Was ist eine gute Schule? Und wie entscheidet man das für ein Kind wie Lotta? »Sie ist so richtig behindert«, hat Ben sie mal jemandem vorgestellt. »Nicht nur ein bisschen.« Es klang fast stolz. »Schwer mehrfachbehindert« ist ein anderer Ausdruck dafür, falls man nicht »so richtig behindert« sagen möchte. 7,5 Millionen Menschen in Deutschland sind schwerbehindert, das heißt fast jeder Zehnte, doch nur etwa zwei Prozent davon sind Kinder. Das Leben mit ihnen erscheint vielen Menschen unvorstellbar. »Das könnte ich nicht«, sagen mir manchmal Leute, und bevor ich Lotta bekam, hätte ich wahrscheinlich dasselbe gesagt.

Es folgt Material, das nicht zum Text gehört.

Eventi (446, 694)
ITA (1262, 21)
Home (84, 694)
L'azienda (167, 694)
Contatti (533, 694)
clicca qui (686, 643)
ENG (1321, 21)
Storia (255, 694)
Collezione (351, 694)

Lotta ist blind, was aber nicht heißt, dass sie im Dunkeln lebt. Sie sieht wie andere bei undurchdringlichem Nebel, nur harte Kontraste dringen durch, Schwarz-Weiß, Glitzerndes, Neon. Sie ist körperlich so stark eingeschränkt, dass sie im Rollstuhl sitzt und wir ihn schieben müssen. Sie kann nicht kauen, daher stecke ich alles in den Mixer: Pizza, Käsebrote, Geburtstagskuchen. Nur Pommes schmecken püriert nicht, genauso wenig wie Salat. Lotta kann nicht sprechen, frei sitzen, sich an der Nase kratzen oder ihren Kopf über lange Zeit selbst halten. Sie kann sehr gut hören und riechen. Welche Schule ist die richtige für so ein Kind?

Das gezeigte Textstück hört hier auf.